Contract authority gives agencies the power to incur obligations in advance of appropriations. Agencies incurred $165 billion in such obligations in 2015.
Borrowing authority, as the name implies, gives agencies the wherewithal to take on debt, which they did to the tune of $13 billion in 2015.
That all this spending takes place outside of the legislative process is bad enough. What’s worse is that it keeps growing and making up an ever-larger portion of federal spending. In 1994, the latest year included on the GAO’s last look at delegated spending authority, such authority accounted for $1.7 trillion. Thus, even after adjusting for inflation, delegated spending authority increased by 87 percent, to $3.2 trillion, over the next 21 years.
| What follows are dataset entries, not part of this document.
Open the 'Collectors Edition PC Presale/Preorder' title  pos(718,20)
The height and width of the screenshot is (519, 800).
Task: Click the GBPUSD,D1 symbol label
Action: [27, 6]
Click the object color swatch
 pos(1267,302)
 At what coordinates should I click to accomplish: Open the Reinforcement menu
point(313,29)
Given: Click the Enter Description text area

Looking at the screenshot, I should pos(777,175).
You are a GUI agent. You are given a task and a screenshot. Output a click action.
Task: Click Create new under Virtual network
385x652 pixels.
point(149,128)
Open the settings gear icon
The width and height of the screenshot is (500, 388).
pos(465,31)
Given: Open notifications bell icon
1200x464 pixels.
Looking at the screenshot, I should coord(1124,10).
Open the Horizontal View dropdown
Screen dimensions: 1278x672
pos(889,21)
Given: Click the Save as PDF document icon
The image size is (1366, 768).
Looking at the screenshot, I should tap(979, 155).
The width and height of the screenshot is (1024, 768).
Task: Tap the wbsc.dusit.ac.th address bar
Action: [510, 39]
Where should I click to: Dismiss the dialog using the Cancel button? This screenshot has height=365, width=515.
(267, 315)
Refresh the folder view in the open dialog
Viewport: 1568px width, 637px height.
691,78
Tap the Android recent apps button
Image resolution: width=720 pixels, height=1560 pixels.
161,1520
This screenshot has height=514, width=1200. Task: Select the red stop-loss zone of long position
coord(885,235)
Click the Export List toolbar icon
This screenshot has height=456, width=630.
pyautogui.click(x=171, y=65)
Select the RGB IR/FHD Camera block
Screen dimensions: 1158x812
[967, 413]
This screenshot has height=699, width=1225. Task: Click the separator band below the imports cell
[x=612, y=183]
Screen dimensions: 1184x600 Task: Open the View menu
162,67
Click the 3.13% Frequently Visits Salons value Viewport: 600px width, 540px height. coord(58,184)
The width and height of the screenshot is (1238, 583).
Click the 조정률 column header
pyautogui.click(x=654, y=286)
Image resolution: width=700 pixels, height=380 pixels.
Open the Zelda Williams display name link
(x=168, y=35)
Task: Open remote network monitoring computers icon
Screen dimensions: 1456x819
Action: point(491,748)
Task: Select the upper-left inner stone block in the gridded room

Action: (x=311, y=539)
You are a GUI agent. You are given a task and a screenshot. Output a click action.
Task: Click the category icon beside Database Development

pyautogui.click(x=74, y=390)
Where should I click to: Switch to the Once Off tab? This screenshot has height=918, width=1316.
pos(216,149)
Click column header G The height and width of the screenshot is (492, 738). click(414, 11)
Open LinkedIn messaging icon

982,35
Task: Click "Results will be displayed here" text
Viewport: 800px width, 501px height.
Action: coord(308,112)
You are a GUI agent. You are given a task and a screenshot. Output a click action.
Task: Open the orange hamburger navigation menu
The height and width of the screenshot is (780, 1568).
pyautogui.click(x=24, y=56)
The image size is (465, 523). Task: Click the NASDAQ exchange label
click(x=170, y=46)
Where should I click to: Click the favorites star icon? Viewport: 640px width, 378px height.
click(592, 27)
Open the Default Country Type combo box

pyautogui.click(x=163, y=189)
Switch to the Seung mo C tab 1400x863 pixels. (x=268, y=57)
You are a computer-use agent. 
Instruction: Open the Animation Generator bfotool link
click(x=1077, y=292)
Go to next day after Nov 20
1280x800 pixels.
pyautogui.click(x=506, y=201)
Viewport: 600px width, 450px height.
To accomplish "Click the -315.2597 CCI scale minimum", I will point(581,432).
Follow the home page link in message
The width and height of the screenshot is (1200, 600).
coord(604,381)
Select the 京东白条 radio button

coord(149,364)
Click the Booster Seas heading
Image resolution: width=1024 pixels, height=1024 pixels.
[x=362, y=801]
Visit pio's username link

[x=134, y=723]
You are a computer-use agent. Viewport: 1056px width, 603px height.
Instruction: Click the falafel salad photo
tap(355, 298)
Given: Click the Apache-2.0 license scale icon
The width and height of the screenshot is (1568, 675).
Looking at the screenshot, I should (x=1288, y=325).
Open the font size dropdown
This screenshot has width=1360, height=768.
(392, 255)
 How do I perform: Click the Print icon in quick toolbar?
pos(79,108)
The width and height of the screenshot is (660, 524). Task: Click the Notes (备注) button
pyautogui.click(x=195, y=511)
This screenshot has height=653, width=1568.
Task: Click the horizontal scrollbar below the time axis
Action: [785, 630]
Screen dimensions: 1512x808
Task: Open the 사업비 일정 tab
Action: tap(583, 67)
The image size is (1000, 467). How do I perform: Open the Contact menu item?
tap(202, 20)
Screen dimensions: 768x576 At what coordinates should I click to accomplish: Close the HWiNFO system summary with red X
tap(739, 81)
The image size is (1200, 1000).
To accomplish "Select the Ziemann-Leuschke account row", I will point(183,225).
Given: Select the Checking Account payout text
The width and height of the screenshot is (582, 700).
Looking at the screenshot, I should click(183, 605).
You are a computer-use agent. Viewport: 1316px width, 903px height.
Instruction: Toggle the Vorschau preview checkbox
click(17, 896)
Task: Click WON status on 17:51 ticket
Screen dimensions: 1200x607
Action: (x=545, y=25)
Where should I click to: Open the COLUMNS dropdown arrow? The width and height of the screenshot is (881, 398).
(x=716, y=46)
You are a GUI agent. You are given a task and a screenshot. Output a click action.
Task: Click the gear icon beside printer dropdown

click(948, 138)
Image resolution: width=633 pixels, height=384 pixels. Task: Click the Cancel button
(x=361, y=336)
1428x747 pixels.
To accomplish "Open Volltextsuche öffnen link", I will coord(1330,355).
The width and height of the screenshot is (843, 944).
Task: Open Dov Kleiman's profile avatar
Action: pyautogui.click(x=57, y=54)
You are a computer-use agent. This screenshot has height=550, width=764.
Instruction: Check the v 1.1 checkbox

Permanent appropriations grew by 81 percent during that same time period, and they continue to increase as the population ages and healthcare costs keep rising. Offsetting collections shot up 126 percent, which suggests that agencies are taking every opportunity to impose fines and fees to boost their budgets and limit congressional oversight. But the biggest jump of all occurred under contract authority, which saw 166-percent growth. Have agencies come to believe they can present the obligations in signed contracts to Congress as a fait accompli?
On top of all that, Congress has made a shrinking portion of federal spending subject to budget sequestration, so reining in spending is more difficult than ever.
Investor’s Business Daily offered its take on the situation:
The GAO says that this federal spending authority is supposed to provide federal agencies with greater flexibility, because they can run programs without having to wait for Congressional approval each year.
But it really amounts to an abdication of responsibility on the part of elected officials.
By putting more and more of the government on autopilot, lawmakers — both Republicans and Democrats — can wash their hands of most of the federal budget. Sure, Congress can change the rules to rein in entitlements, offsetting collections, and the like. But if it does nothing — the easiest road for lawmakers to take — the spending happens anyway.
Representatives and senators need to reclaim spending decisions from unelected bureaucrats as required by the Constitution. Then they need to follow the rest of that document and start slashing away at the countless programs that are driving the United States toward fiscal ruin.